In a landmark ruling, the Supreme Court of India quashed criminal proceedings against HDFC Bank, emphasizing that a bank, as a juristic entity, cannot possess "mens rea" or criminal intent, which is essential for proving offenses under the Indian Penal Code (IPC). The judgment was delivered by a bench comprising Justice B.R. Gavai and Justice K.V. Viswanathan.
The case began after an October 2021 search by the Income Tax Department at the premises of Smt. Sunita Khemka in Patna, leading to a prohibitory order on her bank locker at HDFC Bank. Despite a partial revocation of the order, bank officials allowed Khemka access to the locker, allegedly due to a misinterpretation. This prompted a complaint from the Income Tax Department and led to an FIR against the bank officials for cheating, criminal breach of trust, and conspiracy.

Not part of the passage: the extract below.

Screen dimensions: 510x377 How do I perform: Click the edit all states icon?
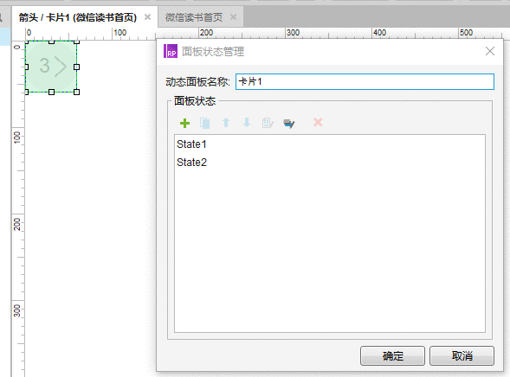pyautogui.click(x=289, y=124)
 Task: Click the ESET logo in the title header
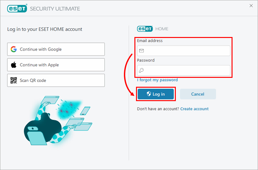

The Supreme Court clarified that a juristic entity like a bank cannot have "mens rea," a fundamental component of crimes under Sections 406, 409, and 420 of the IPC. It also found no evidence of dishonest misappropriation or criminal breach of trust by bank officials. The misinterpretation of the revocation order, the Court noted, was done in good faith and did not amount to criminal intent.
Senior Advocate Neeraj Kishan Kaul, representing HDFC Bank, argued that the FIR lacked elements of criminal liability, while Advocate Manish Kumar, for the State of Bihar, argued for further investigation. Ultimately, the Court quashed the FIR, concluding that continuing criminal proceedings would cause undue hardship, given the lack of intent or misappropriation.